Activity:
Take from the listing each line that has the string "computer".
(Information supplied Opens)
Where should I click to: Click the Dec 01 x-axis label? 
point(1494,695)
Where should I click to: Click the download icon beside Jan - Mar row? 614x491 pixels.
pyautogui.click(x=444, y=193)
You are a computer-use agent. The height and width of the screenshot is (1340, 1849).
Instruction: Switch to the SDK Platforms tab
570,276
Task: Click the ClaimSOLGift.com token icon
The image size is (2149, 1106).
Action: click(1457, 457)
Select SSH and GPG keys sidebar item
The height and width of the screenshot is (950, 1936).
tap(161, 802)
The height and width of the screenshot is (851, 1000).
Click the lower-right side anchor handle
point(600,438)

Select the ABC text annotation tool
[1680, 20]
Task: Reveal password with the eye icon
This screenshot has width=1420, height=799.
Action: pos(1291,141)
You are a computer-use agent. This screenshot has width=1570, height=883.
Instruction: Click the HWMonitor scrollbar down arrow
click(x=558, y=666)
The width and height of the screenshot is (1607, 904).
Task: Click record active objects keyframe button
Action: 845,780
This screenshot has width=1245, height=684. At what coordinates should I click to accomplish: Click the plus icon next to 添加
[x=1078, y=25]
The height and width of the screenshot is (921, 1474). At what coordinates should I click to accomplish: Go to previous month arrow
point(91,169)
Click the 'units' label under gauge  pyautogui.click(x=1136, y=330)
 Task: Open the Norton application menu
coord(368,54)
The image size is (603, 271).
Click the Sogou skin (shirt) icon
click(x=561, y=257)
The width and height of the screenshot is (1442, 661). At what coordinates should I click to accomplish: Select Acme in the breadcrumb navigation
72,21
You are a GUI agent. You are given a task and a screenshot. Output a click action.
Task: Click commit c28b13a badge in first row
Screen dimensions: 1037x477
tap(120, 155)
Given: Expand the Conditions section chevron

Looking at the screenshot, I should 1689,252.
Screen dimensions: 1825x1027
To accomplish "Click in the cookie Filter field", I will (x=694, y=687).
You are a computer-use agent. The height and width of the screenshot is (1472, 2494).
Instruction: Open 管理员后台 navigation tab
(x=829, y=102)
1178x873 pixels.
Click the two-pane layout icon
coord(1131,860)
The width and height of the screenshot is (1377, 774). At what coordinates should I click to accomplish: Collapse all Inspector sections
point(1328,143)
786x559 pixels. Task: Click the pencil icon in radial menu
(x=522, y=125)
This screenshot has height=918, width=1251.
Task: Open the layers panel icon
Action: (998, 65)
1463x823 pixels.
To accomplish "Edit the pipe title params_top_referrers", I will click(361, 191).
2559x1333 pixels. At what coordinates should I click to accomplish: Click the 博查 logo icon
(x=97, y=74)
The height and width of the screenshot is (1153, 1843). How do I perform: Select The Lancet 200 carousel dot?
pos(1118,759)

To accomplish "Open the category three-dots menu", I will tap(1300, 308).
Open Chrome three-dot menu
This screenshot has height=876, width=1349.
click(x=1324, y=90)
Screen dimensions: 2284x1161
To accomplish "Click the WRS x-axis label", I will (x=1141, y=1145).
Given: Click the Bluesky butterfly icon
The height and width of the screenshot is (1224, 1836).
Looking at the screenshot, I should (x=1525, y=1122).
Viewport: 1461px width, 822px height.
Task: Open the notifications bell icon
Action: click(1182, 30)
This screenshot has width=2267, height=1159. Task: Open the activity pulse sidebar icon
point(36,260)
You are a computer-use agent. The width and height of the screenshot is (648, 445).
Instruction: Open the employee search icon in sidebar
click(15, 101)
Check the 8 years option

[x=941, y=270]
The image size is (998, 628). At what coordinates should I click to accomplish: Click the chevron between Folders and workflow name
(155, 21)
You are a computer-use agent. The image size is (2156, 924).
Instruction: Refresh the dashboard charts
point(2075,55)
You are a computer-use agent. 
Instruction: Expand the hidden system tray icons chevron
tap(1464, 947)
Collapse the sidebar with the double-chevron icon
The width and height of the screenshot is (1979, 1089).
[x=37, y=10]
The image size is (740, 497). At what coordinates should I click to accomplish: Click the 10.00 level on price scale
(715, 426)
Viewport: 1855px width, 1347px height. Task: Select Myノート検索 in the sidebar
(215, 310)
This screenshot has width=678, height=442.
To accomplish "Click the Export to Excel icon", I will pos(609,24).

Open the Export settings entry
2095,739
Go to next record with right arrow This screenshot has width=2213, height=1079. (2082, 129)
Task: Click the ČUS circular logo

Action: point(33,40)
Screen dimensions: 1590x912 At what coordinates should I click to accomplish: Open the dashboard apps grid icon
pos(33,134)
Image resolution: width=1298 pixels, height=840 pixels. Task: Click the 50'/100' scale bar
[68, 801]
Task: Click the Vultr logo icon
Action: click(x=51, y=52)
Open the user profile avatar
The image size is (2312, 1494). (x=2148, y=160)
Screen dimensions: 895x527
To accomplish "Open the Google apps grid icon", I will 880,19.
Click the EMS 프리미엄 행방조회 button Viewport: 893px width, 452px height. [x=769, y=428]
(Information supplied Closes)
Your solution:
You are a computer-use agent. The height and width of the screenshot is (1340, 1849).
You are a computer-use agent. This screenshot has width=1570, height=883.
You are a computer-use agent. The height and width of the screenshot is (1472, 2494).
You are a computer-use agent. The width and height of the screenshot is (648, 445).
You are a computer-use agent. The image size is (2156, 924).
You are a computer-use agent. 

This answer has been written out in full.